Throughout my years in both law enforcement and business, I have encountered people who were fixated on titles and status. Their goals weren’t based on developing others or challenging themselves to learn and grow professionally. Instead, they were based on what title was listed after their name, maybe their new paycheck, or maybe that bigger office (remember the days of offices?).
Then, when “their day” finally arrived and they obtained the title they had been longing for, they simultaneously seemed to obtain a new personality. All of the sudden they thought they should know more than those they were supervising (their equals only a day before), and felt they needed to have all of the correct answers and best ideas.
You got Promoted … Now You have All the Answers?
If you have seen this attitude adjustment in others, you know how frustrating it can be. You also probably know it is often followed by lower morale throughout the team. You may have even seen how it is a recipe for disaster going forward. A leader who believes he or she has all the answers, is in fact, not a leader at all … well, other than in their title, that is. The reason? More often than not, they soon won’t have anyone to lead at all.
Being a leader does not automatically increase your IQ. Titles do not come with handbooks listing all the answers and best solutions to every problem. And anyone who thinks otherwise will be sorely disappointed. They may start guessing at something they honestly may not know or fully understand because they are more concerned with pretenses than authenticity.
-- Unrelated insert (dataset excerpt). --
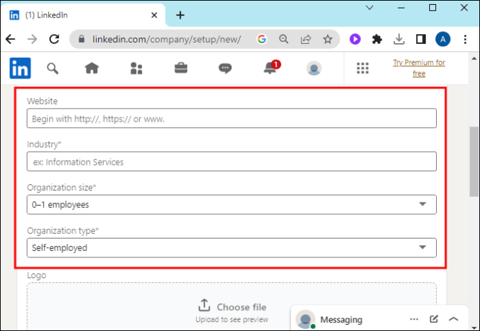
Task: Open Messaging speech bubble icon in navbar
Action: pos(225,68)

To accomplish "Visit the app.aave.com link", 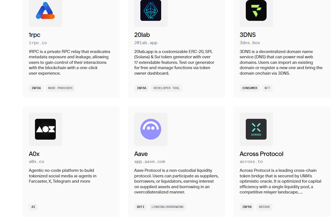I will pos(149,161).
A Better Way to Lead our Teams
While a new title and promotion do not provide the answers, they do provide an opportunity for us to lead, guide, and utilize the team to accomplish a mission or execute a plan with optimal results. Leadership is never a one-man/one-woman show. When you are leading your team, it’s important to consider each team member’s knowledge and experience, and continue to collaborate with them.
More often than we may think, people find themselves starting over. You could have a highly experienced team member who is an expert at marketing. Maybe he or she had been laid off before and took a job they were overqualified for just to make ends meet. If you don’t have this information and then try to teach or discuss basic marketing concepts to this person, he or she will instantly lose confidence, and morale may be damaged. This doesn’t mean you should coddle every employee. Instead, it means a good leader should know his or her team’s experience, knowledge, strengths, and history/experience.
For example, I recently accepted a corporate job where I would be leading others. The first thing I did when I came in was to take the time to meet with each of my direct-reports and then all of their team members. I learned about them, their families, their dreams, goals, experiences, and education. This was key information for me to continue to build and develop the team for future growth.
Tips to Lead Effectively After that Promotion
As leaders, we want to strive to be motivating, dependable, authentic, and empathetic, and never demeaning and condescending. This is the only path to teamwork. Here are some tips to help remind you what’s most important after you get that new title:
· Celebrate – your hard work is being noticed!
· Don’t assume you have all the answers.
· Make a concerted effort to learn more about those who work on your team. Find out about their backgrounds, their experiences, and how they landed in the positions they’re in.
· Identify each team members’ strengths and weaknesses, including your own.
· Collaborate with the team, ask questions, and allow them to be a part of the decisions, where appropriate.
· Challenge the team to use their knowledge and skills to help accomplish the company’s goals.
Being a leader is dynamic, fluid, and rewarding if you can make the right impact, guide your team members to the next level, and accomplish the best results through motivation. Remember, just because you’re driving the car, doesn’t mean you have all of the directions. The key is to focus more on those you lead, and the impact you can make in providing opportunities, and less on a title.